[Stored data entries]
..............................

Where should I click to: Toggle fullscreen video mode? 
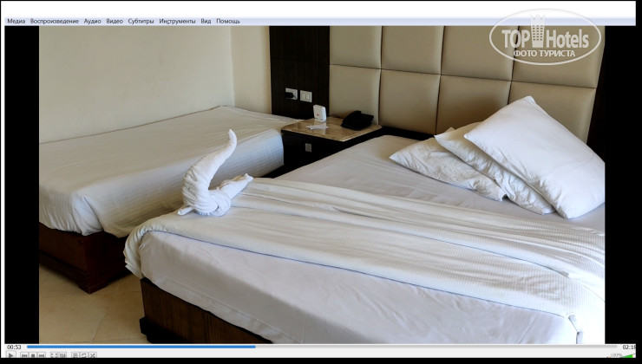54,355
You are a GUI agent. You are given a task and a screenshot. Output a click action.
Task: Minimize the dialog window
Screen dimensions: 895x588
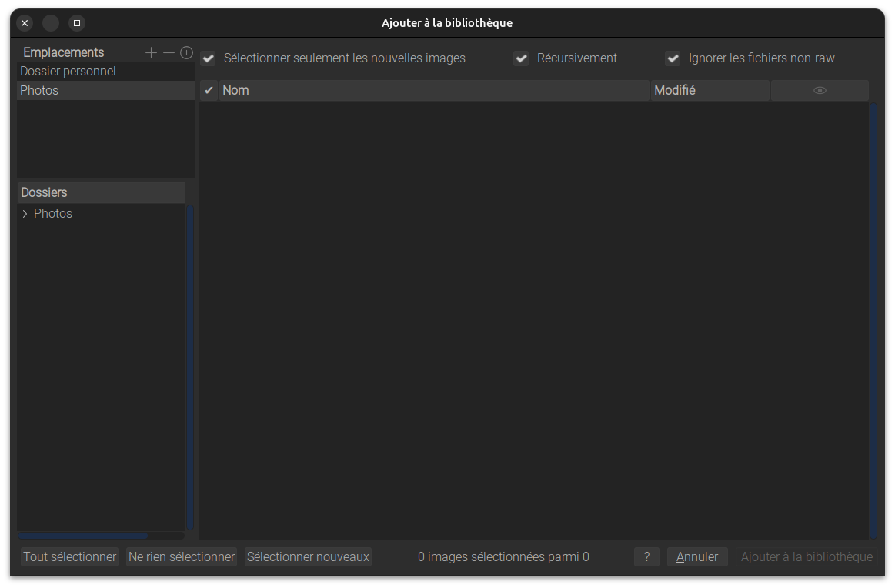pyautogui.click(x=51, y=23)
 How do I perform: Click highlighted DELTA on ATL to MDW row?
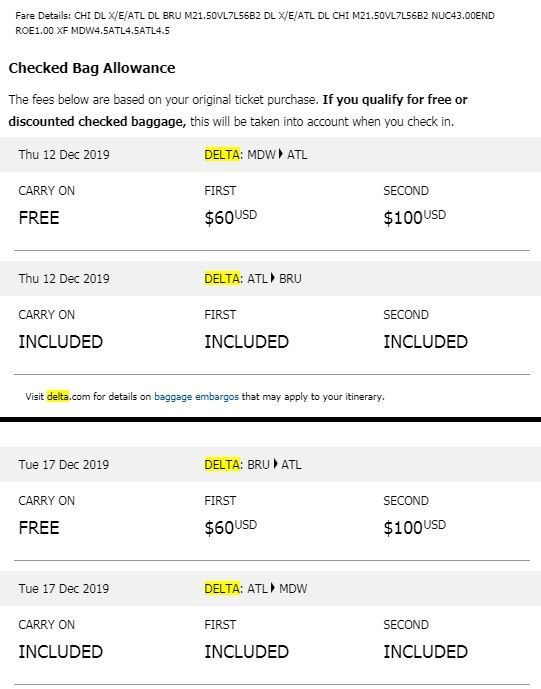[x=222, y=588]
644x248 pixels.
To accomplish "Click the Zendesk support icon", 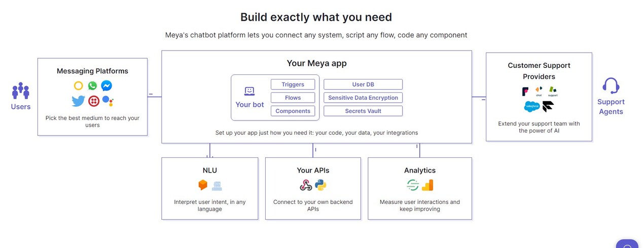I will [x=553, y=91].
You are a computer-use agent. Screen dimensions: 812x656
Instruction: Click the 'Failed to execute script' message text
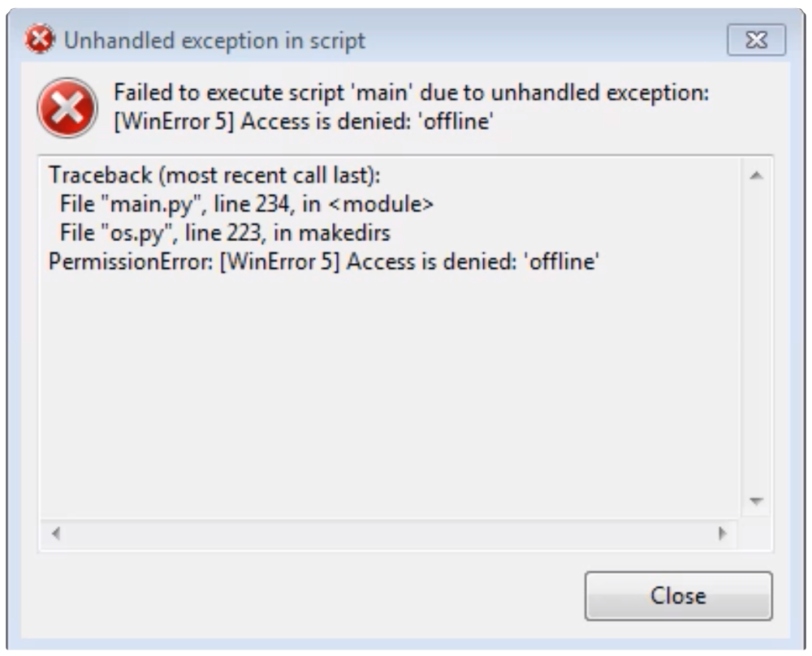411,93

..............................

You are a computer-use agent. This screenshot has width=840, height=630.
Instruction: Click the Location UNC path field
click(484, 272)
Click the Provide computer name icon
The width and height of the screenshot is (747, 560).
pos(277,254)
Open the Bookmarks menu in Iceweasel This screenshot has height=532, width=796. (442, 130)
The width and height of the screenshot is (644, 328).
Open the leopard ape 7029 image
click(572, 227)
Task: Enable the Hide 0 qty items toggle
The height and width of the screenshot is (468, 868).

..............................

*Your objective:*
Whenever a line above includes the string "agent", copy it.

*The completed task:*
You are a GUI agent. You are given a task and a screenshot. Output a click action.
You are a computer-use agent. Screen dimensions: 812x656
You are a computer-use agent. This screenshot has width=840, height=630.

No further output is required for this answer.